=== Your instructions ===
Give again only those lines from the start of the entries through the line holding "This screenshot has height=563, width=1000.", leaving them as they are.

=== Information given ===
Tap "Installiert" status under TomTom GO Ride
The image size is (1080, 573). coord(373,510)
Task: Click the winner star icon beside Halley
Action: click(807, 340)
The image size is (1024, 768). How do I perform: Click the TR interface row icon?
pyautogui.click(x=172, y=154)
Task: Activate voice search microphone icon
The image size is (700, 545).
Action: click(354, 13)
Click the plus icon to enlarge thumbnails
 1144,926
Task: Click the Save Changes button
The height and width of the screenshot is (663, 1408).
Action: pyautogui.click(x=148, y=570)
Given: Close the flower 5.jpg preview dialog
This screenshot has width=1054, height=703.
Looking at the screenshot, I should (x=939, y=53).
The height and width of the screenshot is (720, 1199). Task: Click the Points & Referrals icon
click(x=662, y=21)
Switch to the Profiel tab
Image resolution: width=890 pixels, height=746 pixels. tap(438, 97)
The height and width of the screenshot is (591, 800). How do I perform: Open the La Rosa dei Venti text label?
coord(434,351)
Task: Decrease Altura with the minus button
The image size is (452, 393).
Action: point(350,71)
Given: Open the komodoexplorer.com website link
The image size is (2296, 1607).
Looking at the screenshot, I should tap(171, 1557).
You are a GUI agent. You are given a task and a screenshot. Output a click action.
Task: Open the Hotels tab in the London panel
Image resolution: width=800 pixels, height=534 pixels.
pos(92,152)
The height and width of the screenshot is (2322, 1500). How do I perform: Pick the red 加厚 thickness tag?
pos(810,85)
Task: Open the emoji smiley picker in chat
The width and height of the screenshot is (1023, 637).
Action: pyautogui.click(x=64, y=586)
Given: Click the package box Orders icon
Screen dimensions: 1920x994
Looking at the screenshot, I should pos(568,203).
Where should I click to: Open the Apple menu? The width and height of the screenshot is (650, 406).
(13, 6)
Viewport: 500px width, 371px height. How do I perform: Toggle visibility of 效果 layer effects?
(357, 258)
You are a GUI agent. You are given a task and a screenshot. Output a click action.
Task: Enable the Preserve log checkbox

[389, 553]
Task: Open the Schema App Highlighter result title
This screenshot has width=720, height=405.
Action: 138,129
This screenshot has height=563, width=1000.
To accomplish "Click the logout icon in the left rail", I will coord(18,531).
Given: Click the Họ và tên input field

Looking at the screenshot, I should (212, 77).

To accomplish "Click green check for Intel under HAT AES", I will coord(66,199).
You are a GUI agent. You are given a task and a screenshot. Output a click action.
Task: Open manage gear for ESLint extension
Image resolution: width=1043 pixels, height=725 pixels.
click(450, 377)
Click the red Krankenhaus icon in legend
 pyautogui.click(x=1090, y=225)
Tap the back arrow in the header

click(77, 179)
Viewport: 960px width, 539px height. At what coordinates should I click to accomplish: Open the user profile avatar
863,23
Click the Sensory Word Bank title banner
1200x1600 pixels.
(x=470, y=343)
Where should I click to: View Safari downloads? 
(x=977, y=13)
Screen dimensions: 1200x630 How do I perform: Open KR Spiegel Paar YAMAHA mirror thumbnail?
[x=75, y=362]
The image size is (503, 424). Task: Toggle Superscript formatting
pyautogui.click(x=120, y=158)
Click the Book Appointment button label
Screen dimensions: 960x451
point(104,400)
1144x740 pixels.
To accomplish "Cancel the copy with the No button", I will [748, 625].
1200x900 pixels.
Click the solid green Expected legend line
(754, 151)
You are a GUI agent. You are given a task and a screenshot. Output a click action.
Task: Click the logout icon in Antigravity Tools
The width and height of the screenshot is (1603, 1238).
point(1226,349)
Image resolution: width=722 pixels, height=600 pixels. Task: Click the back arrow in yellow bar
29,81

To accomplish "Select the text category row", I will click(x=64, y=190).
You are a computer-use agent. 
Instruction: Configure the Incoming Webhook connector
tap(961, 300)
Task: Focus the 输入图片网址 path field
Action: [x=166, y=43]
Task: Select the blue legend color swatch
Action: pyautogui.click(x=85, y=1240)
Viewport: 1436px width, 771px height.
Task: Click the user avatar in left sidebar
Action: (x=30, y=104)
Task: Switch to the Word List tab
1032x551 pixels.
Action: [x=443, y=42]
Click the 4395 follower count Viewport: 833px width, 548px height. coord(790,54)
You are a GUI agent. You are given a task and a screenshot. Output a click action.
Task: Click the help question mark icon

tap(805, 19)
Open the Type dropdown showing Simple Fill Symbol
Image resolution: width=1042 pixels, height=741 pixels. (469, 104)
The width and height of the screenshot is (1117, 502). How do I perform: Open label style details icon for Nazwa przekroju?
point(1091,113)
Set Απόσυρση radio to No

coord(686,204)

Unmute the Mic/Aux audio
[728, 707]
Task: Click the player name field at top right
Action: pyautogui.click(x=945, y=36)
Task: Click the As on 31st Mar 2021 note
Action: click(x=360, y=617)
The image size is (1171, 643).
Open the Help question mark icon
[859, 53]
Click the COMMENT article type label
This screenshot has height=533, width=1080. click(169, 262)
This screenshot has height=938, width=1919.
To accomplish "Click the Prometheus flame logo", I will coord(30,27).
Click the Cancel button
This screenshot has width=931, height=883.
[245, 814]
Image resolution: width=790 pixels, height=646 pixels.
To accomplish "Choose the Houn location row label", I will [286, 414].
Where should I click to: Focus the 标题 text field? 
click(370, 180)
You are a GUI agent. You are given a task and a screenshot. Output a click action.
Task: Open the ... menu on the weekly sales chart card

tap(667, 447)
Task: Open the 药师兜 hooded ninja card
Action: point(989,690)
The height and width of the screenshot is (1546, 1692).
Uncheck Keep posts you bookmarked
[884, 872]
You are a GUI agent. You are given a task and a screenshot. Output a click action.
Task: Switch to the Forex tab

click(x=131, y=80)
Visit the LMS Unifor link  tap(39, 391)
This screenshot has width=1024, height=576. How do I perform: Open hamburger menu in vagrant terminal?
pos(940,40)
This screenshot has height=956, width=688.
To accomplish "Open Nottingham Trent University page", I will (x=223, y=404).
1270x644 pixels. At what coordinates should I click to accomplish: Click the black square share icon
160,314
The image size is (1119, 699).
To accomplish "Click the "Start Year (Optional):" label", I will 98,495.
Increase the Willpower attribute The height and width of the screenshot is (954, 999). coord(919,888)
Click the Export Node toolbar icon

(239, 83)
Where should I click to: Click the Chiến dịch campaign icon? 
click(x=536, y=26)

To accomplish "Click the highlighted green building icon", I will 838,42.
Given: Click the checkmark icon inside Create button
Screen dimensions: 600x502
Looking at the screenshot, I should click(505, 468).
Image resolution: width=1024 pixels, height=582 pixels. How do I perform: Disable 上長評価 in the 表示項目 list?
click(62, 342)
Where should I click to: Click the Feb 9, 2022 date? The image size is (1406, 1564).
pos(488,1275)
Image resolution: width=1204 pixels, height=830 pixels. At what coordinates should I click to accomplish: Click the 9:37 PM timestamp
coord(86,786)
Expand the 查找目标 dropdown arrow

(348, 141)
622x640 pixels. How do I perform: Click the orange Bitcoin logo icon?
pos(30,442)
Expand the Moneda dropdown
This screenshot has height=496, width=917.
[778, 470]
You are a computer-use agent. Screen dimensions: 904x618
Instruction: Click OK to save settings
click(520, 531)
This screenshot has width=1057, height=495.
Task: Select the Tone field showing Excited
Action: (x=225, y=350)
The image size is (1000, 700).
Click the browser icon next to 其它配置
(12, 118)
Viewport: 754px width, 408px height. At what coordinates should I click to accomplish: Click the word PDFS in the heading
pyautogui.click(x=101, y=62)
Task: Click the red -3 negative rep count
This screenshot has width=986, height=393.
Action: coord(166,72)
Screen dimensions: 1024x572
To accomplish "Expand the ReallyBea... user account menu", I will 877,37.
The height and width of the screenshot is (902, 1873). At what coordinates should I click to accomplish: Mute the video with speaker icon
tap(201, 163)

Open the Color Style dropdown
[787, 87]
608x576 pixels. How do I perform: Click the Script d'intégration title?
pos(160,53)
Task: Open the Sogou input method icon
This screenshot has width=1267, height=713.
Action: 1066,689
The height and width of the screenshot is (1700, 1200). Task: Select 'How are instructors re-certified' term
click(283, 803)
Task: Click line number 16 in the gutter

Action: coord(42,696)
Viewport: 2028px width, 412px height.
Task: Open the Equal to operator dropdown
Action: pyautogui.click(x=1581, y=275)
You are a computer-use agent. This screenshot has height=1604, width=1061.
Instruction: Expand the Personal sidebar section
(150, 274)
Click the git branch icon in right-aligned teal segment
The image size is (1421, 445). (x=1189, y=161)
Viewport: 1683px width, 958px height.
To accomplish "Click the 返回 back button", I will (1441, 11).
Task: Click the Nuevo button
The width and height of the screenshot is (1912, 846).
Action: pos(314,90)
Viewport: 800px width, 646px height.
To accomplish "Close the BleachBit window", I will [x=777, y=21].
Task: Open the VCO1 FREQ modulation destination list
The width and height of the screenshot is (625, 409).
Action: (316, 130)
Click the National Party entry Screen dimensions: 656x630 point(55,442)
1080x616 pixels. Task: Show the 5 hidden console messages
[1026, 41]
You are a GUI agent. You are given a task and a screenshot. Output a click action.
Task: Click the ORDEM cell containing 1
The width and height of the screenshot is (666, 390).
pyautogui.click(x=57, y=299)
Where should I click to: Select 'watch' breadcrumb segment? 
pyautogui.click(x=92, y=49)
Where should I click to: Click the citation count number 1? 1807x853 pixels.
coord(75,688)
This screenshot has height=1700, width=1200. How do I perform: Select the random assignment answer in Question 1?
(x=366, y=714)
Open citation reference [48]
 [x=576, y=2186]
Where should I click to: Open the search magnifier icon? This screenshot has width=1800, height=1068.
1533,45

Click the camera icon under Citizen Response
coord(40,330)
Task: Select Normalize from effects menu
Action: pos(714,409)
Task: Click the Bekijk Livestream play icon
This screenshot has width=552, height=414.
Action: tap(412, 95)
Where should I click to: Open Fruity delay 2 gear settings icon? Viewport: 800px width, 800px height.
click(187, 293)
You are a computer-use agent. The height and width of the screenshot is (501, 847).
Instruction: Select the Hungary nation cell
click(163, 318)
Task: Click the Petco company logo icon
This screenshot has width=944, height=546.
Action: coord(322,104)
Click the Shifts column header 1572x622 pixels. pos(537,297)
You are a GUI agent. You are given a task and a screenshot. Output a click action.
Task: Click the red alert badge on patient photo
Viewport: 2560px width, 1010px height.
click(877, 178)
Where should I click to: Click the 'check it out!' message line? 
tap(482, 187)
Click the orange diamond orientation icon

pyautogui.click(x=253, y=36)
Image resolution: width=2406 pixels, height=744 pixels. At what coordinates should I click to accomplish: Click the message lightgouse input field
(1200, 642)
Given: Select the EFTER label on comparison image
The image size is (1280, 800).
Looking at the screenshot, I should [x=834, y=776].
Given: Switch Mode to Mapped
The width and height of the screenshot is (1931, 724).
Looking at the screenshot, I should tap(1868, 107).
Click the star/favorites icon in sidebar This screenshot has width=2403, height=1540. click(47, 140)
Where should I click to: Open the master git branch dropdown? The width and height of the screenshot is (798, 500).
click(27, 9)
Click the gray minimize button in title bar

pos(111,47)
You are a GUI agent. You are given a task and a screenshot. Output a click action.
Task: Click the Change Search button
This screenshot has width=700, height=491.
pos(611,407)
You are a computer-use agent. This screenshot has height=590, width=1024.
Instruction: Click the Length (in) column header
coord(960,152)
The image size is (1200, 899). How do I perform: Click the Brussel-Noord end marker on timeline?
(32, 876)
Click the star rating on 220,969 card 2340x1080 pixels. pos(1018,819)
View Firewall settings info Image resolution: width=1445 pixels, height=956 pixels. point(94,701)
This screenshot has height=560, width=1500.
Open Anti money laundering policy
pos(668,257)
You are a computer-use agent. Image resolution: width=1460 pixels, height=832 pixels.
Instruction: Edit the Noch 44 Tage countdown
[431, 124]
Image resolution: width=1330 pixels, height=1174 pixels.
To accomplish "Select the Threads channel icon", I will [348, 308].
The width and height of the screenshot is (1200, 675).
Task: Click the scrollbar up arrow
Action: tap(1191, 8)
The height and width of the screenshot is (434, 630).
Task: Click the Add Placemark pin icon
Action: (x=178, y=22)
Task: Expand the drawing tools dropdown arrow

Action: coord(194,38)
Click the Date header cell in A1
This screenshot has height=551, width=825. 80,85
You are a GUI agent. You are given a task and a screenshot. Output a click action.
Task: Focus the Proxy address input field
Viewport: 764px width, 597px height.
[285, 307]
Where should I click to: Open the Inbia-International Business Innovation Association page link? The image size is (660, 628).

=== Response to the task ===
Tap "Installiert" status under TomTom GO Ride
The image size is (1080, 573). coord(373,510)
Task: Click the winner star icon beside Halley
Action: click(807, 340)
The image size is (1024, 768). How do I perform: Click the TR interface row icon?
pyautogui.click(x=172, y=154)
Task: Activate voice search microphone icon
The image size is (700, 545).
Action: click(354, 13)
Click the plus icon to enlarge thumbnails
 1144,926
Task: Click the Save Changes button
The height and width of the screenshot is (663, 1408).
Action: pyautogui.click(x=148, y=570)
Given: Close the flower 5.jpg preview dialog
This screenshot has width=1054, height=703.
Looking at the screenshot, I should (x=939, y=53).
The height and width of the screenshot is (720, 1199). Task: Click the Points & Referrals icon
click(x=662, y=21)
Switch to the Profiel tab
Image resolution: width=890 pixels, height=746 pixels. tap(438, 97)
The height and width of the screenshot is (591, 800). How do I perform: Open the La Rosa dei Venti text label?
coord(434,351)
Task: Decrease Altura with the minus button
The image size is (452, 393).
Action: point(350,71)
Given: Open the komodoexplorer.com website link
The image size is (2296, 1607).
Looking at the screenshot, I should tap(171, 1557).
You are a GUI agent. You are given a task and a screenshot. Output a click action.
Task: Open the Hotels tab in the London panel
Image resolution: width=800 pixels, height=534 pixels.
pos(92,152)
The height and width of the screenshot is (2322, 1500). How do I perform: Pick the red 加厚 thickness tag?
pos(810,85)
Task: Open the emoji smiley picker in chat
The width and height of the screenshot is (1023, 637).
Action: pyautogui.click(x=64, y=586)
Given: Click the package box Orders icon
Screen dimensions: 1920x994
Looking at the screenshot, I should pos(568,203).
Where should I click to: Open the Apple menu? The width and height of the screenshot is (650, 406).
(13, 6)
Viewport: 500px width, 371px height. How do I perform: Toggle visibility of 效果 layer effects?
(357, 258)
You are a GUI agent. You are given a task and a screenshot. Output a click action.
Task: Enable the Preserve log checkbox

[389, 553]
Task: Open the Schema App Highlighter result title
This screenshot has width=720, height=405.
Action: 138,129
This screenshot has height=563, width=1000.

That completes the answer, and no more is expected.